Agreed. This was my favorite part:
A Catholic priest who read my tweetstorm about all this today e-mailed:
Reading your tweets about these Jericho marches, I couldn’t help but think about the famous Regensburg Lecture, given by Pope Benedict XVI in 2006 (the one with the “controversial” quote about Muhammad).
Benedict’s crux of the lecture was that the proper understanding of God was to emphasize God’s Intellect over his Will. God, as we know, is the Logos, reason itself. A God who is Logos would NEVER ask us to do anything unreasonable, because to do so would go against His very Nature. The lecture went on to essentially say that too many people (from modernist philosophers to Islamic Fundamentalists) perceive God as more of a “will” than an “intellect”; that kind of understanding leads people to think “God told me to fly a plane into an office building; it kinda sounds loony, but God told me to do it, so I’m gonna do it. No matter how unreasonable the demand, if God asks me to do something, I should do it, because he’s God.”
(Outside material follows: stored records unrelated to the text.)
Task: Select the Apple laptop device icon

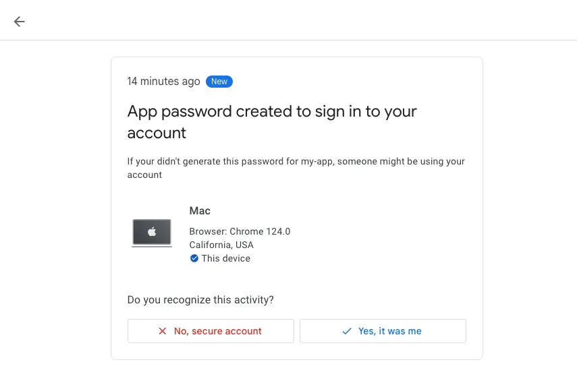Action: point(151,232)
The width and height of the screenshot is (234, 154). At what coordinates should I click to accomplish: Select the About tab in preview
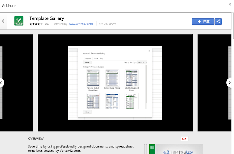pyautogui.click(x=96, y=59)
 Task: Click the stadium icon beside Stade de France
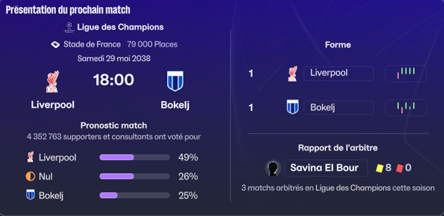click(x=55, y=45)
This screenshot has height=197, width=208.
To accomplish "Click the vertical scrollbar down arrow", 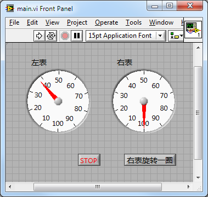I will [x=198, y=177].
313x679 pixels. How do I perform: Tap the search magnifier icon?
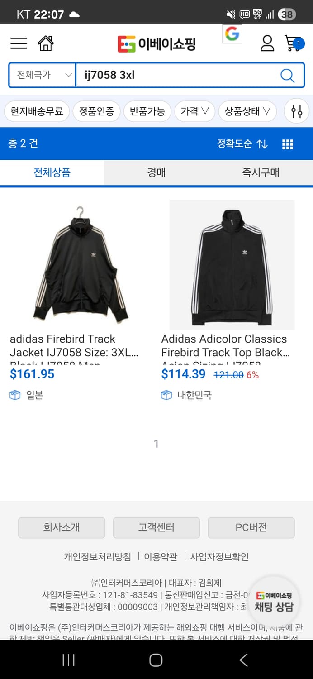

Benedict then went on to say that the world needs to rediscover the God who is Logos, who is reason itself.
I unfortunately think that too many American Christian fundamentalists now emphasize God’s Will over His Intellect, and these Jericho Marches are just the beginning of a bad current of philosophy beginning to enter American Christian life. Obviously the threats from the Left are real and pressing, but we can’t descend into illogical madness as our means to fight against it. Truth is the best weapon we have, and the God of Truth, Goodness and Beauty will always guide us towards those things.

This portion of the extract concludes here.